## Material provided
━━━

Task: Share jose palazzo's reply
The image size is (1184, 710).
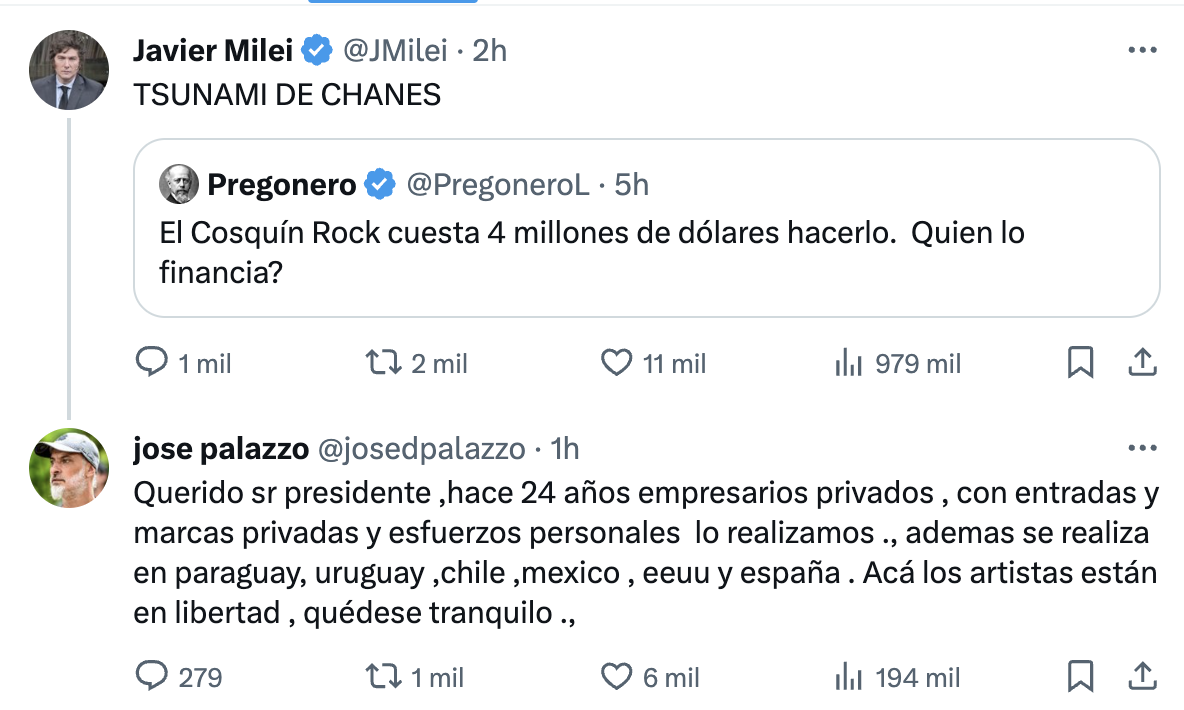Action: (1142, 677)
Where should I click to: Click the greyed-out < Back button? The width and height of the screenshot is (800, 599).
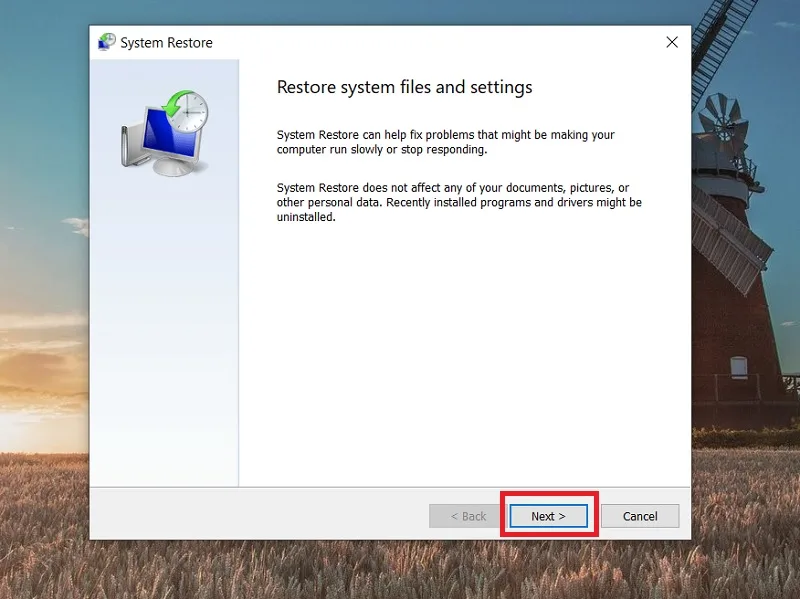coord(468,516)
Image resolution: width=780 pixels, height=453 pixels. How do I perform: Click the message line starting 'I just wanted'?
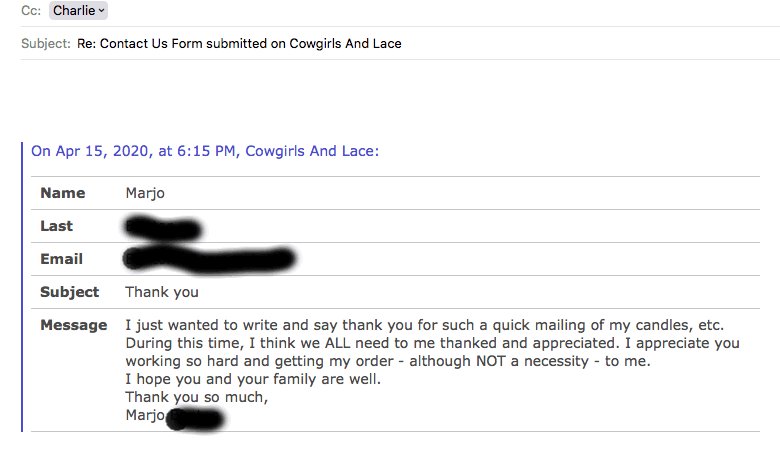point(424,325)
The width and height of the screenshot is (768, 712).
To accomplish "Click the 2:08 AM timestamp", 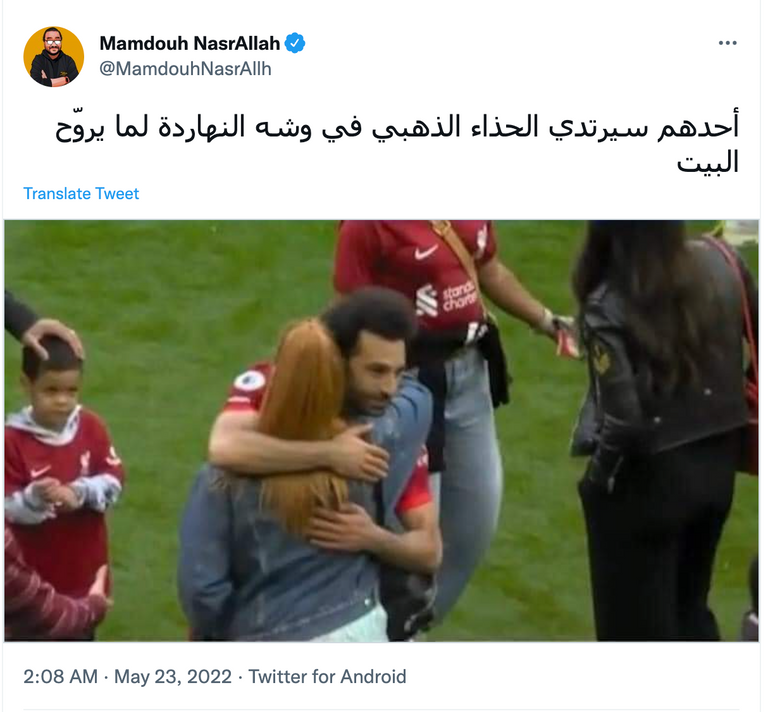I will tap(60, 677).
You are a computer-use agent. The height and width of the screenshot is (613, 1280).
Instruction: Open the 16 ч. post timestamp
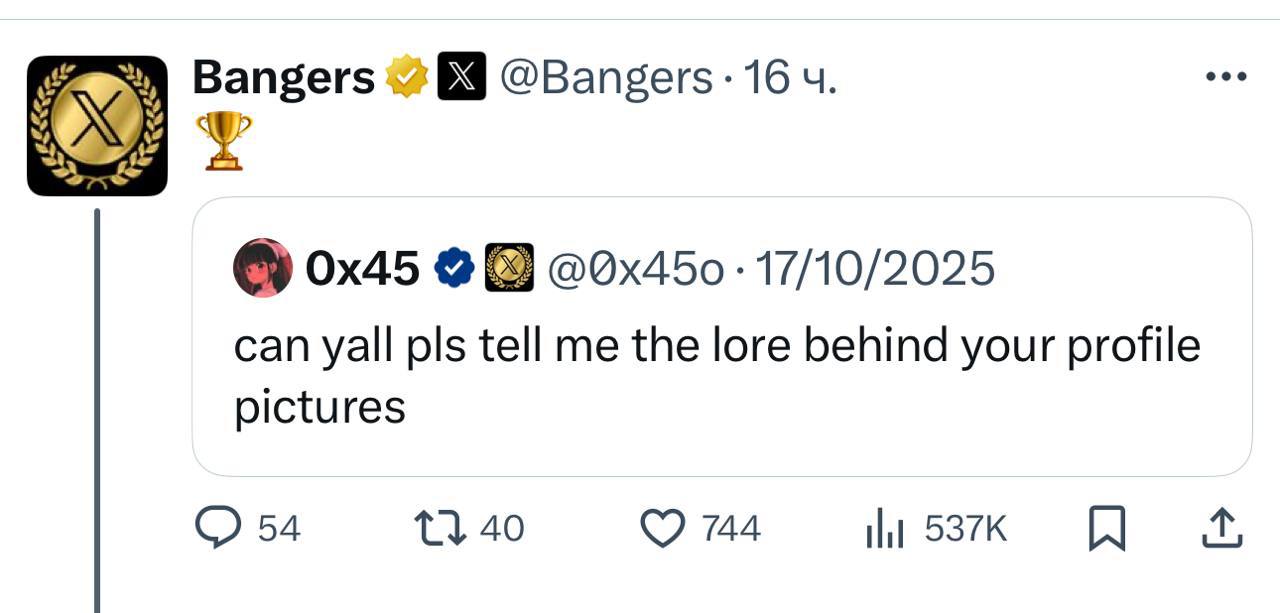pos(789,77)
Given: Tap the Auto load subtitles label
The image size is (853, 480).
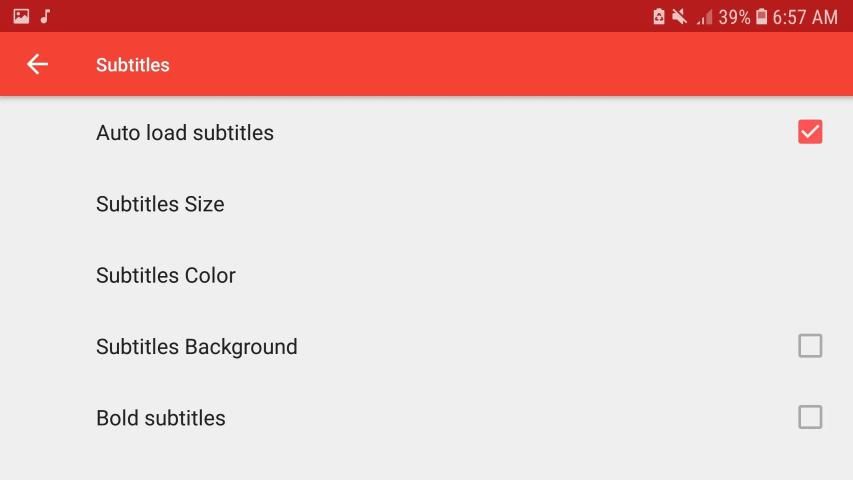Looking at the screenshot, I should pyautogui.click(x=185, y=133).
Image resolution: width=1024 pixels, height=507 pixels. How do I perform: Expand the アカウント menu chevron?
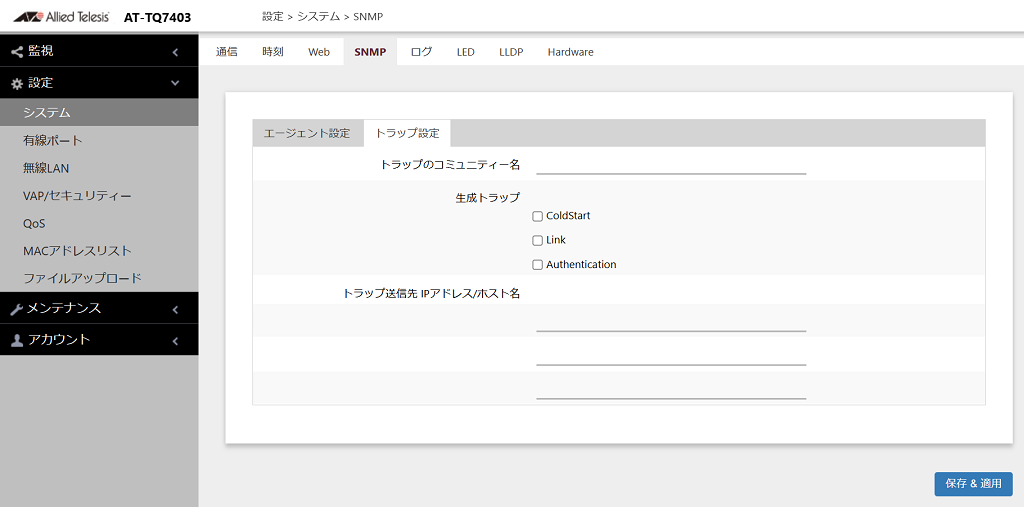click(175, 341)
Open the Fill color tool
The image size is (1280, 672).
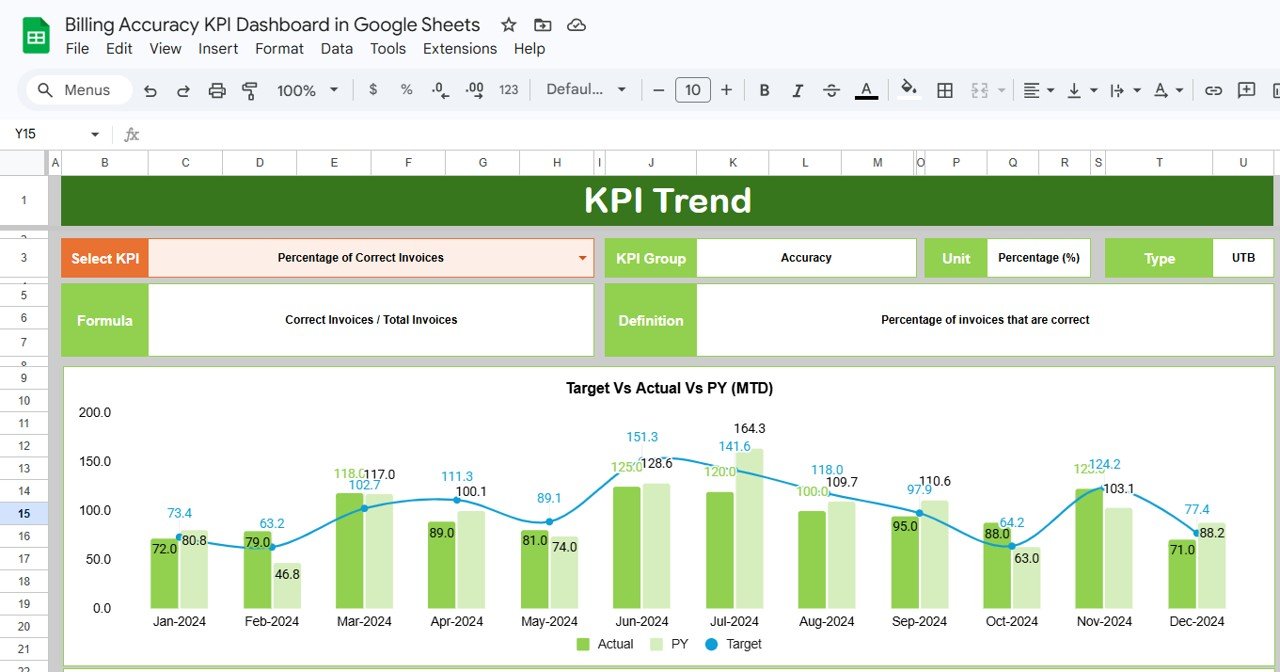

━━━

An exact transcription is requested of each line from the one that holds "Image resolution: width=1024" to the end of the listing above, both boundary lines included; pictures are to be omitted.

## Exercise output
Image resolution: width=1024 pixels, height=507 pixels. How do I perform: Expand the アカウント menu chevron?
click(175, 341)
Open the Fill color tool
The image size is (1280, 672).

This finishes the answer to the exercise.